Para Ripley. Estudiantes de economía en la Universidad de Harvard violaron esta semana el sagrario del credo neoliberal. Abandonaron sacrílegos el salón de clase, dejando a su profesor con un palmo de narices y una carta entre las manos que debió devorar a trochas y mochas, arrastrado como vio su nombre por el piso. Era el célebre Gregory Mankiw, ex asesor de Bush y gurú del pensamiento único que dio alas a abusos inenarrables de los potentados cuyo desenlace fue la peor crisis económica desde los años 30. Su manual de economía se impuso en las escuelas de esta disciplina en Occidente. Como en su hora se impuso en los países de la Cortina de Hierro la obra de Nikitin, anverso doctrinario de pobreza comparable a la del norteamericano.
Se rebelaron los muchachos contra el contenido y el enfoque de la asignatura, “sesgada” hacia la sola doctrina del lesefer (Julia E. Martínez, Starviewer.wordpress.com). En recuerdo de la universalidad que inspiró a los fundadores de universitas en vísperas del Renacimiento, reclaman los de Harvard estudio crítico de las virtudes y defectos que acompañan a la constelación entera de modelos económicos y acceso al conocimiento de todas las teorías. ¿Por qué sólo Smith, reclaman, y no también Keynes, verbigracia? Demandan ellos -como demandaron los sublevados contra todo oscurantismo que embozaló a la ciencia en artículos de fe- “una comprensión amplia y crítica de la economía”. Denostan del “vacío intelectual y la corrupción moral y económica de gran parte del mundo académico, cómplice por acción u omisión de la actual crisis económica”. Reivindican -¡otra vez!- libertad de cátedra, de crítica, y autonomía de las universidades, hoy convertidas por las grandes corporaciones en instrumento de sus intereses y llave maestra de los mercados. Y, en vez de sesión de catecismo, se suman indignados en Wall Street al movimiento “que está cambiando el discurso sobre la injusticia económica”. La insubordinación de Harvard se ha extendido a las universidades de Berkeley y Duke y ya pisa los talones de otras adscritas a la confesión neoclásica.

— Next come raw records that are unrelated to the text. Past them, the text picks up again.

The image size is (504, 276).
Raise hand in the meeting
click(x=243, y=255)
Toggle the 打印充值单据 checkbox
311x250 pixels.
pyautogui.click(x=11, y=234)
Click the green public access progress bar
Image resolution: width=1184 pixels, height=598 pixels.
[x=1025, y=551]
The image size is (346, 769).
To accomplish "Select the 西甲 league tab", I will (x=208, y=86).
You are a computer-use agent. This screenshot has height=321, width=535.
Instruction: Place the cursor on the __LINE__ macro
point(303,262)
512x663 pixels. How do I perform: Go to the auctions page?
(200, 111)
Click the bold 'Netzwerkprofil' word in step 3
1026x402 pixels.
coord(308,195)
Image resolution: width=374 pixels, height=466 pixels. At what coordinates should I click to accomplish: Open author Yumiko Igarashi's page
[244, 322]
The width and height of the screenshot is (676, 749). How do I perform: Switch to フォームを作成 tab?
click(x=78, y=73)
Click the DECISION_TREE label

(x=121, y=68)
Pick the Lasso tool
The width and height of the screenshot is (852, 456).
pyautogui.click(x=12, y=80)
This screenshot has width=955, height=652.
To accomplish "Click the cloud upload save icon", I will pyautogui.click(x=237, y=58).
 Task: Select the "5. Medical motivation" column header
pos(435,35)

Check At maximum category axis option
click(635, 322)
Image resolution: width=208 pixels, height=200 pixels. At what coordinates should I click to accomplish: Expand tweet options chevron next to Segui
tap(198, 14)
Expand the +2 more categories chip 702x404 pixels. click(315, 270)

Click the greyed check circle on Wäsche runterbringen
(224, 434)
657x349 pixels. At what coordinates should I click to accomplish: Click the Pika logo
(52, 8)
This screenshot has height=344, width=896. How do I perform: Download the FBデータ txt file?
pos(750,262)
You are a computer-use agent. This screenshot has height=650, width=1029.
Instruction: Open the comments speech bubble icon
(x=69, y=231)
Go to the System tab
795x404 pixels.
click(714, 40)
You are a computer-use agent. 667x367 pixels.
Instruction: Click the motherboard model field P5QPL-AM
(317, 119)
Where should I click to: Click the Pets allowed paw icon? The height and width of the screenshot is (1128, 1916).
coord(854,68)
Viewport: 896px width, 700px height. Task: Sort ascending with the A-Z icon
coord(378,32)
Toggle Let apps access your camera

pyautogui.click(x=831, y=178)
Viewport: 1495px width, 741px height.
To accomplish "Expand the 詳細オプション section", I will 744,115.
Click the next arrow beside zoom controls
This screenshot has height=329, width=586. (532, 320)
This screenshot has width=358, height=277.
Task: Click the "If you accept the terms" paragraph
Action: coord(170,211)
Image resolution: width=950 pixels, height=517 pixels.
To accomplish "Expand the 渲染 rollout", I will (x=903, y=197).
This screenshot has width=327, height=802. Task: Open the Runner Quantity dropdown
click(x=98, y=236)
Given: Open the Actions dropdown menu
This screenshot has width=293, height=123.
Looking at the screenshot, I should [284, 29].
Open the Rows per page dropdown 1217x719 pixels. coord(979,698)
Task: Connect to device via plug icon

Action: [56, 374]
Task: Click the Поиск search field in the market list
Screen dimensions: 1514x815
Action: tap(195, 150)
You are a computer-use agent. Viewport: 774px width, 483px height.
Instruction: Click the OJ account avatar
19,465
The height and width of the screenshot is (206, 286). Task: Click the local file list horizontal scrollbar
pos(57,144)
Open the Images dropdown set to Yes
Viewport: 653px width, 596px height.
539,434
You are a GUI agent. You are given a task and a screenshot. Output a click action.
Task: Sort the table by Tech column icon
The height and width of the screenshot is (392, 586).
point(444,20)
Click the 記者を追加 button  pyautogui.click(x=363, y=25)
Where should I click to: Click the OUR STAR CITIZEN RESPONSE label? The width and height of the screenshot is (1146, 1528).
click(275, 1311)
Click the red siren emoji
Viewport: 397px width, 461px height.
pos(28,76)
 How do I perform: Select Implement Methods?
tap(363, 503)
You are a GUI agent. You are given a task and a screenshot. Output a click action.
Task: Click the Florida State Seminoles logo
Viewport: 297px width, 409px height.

La fuerza del movimiento estriba en su punto de mira. Aunque embrionaria, esta rebelión de miembros de la elite que se preparan para dirigir el mundo tal vez busque otro mundo: no éste de pobreza general y riqueza creciente en el vértice de la pirámide, doblemente bendecida por exenciones tributarias que J. Sachs califica de inmorales. Investigadores del Swiss Federal Institute of Technology concluyen que sólo 1.318 grandes corporaciones –casi todas del sector financiero- controlan el 60% del poder económico mundial. Depurada la lista, apenas 147 reciben el 40% de las ganancias globales. Maticen los apologistas de este modelo sus diagnósticos, que construyen, a la manera de los propagandistas, por la vía del absurdo: no es el Estado de bienestar el responsable del desastre. Es precisamente en el desmonte de su regulación financiera donde está el origen de la crisis. Y en la insensatez de gobiernos progresistas que se plegaron a las políticas de choque de sus contrarios: de quienes fetichizaron a Smith y enterraron al Keynes que dio la pauta para sortear la crisis de los años 30, hoy proscrito de Harvard.
También de Harvard fue Galbraith, crítico supremo de la sociedad opulenta que el socialismo democrático había instaurado. El bienestar beneficiaba entonces a todos. En proporciones distintas, pero a todos, por el camino de la planificación económica, de la concertación y la inversión social en cabeza del Estado. Ahora se levantan sus pupilos, pero contra el modelo que concentra la opulencia en el uno por ciento. En una minoría inmoral y despiadada que se tomó las universidades y cooptó en sus homólogas de América Latina a obsequiosos prosélitos doctorados en el arte de humillar la cerviz.